● EXERCISE BRIEF
Drop every image and restate the entries below word for word.

Screenshot grounding data

##############################

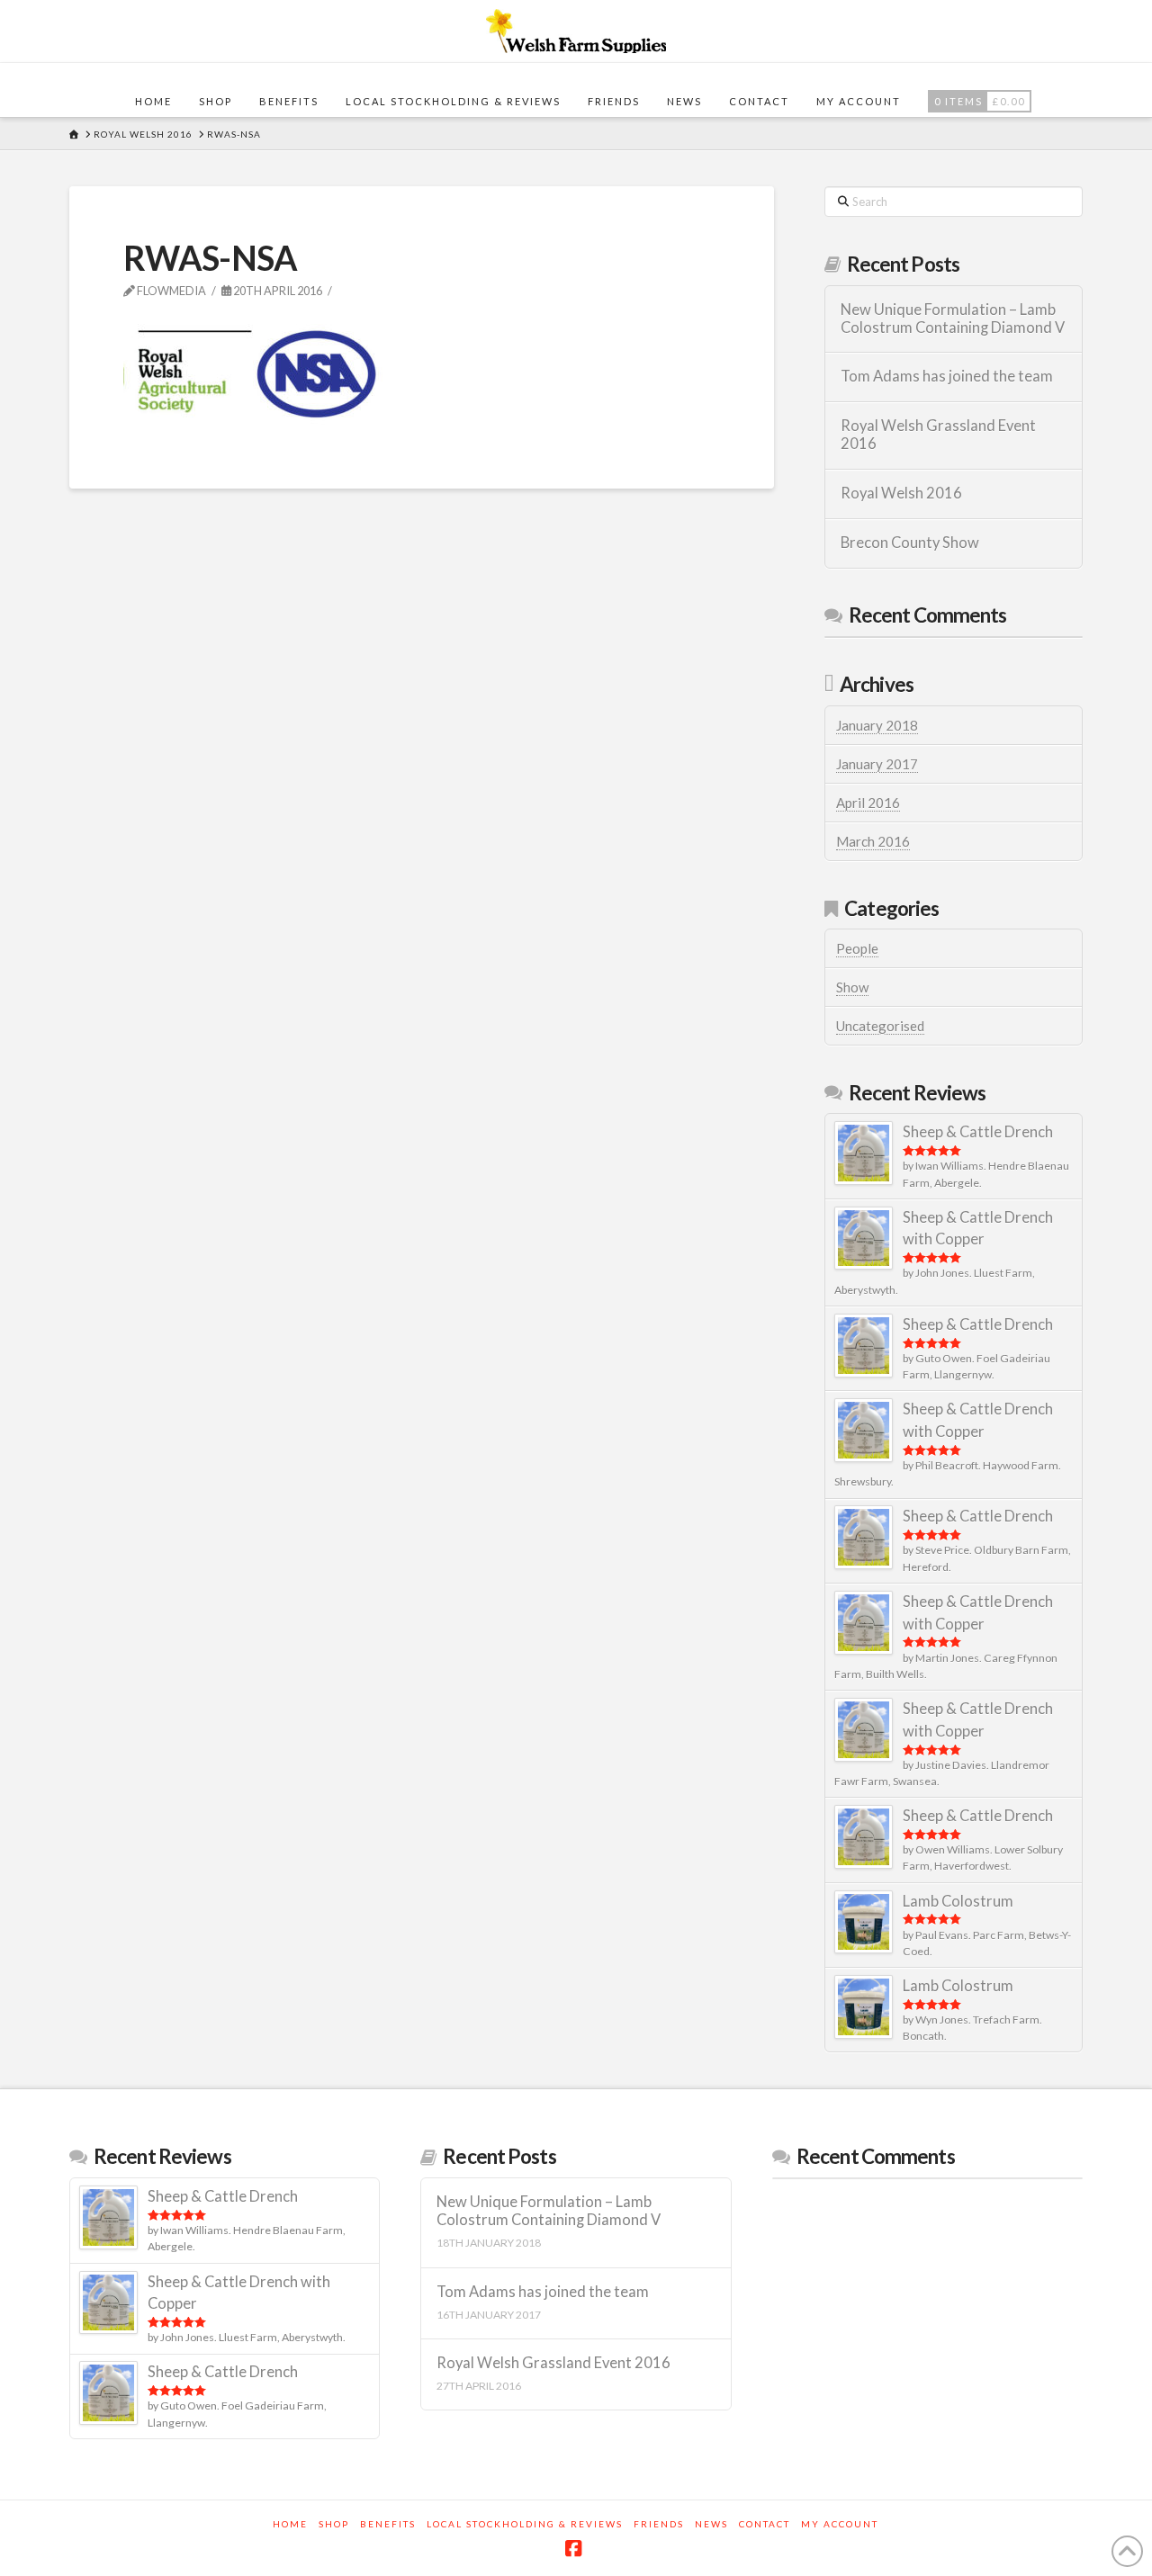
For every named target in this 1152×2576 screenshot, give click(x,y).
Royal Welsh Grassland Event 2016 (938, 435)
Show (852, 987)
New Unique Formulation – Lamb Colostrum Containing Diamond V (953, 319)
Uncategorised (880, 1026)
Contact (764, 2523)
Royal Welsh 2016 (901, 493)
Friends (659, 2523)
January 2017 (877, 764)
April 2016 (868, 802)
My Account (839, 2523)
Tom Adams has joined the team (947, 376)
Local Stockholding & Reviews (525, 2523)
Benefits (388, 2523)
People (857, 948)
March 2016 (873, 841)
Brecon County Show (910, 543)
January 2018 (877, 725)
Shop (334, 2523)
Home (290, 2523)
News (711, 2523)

##############################

● ANSWER BELOW
For every named target in this 1152×2576 screenshot, give click(x,y).
Royal Welsh Grassland Event 2016 (938, 435)
Show (852, 987)
New Unique Formulation – Lamb Colostrum Containing Diamond V (953, 319)
Uncategorised (880, 1026)
Contact (764, 2523)
Royal Welsh 2016 (901, 493)
Friends (659, 2523)
January 2017 (877, 764)
April 2016 (868, 802)
My Account (839, 2523)
Tom Adams has joined the team (947, 376)
Local Stockholding & Reviews (525, 2523)
Benefits (388, 2523)
People (857, 948)
March 2016 (873, 841)
Brecon County Show (910, 543)
January 2018 (877, 725)
Shop (334, 2523)
Home (290, 2523)
News (711, 2523)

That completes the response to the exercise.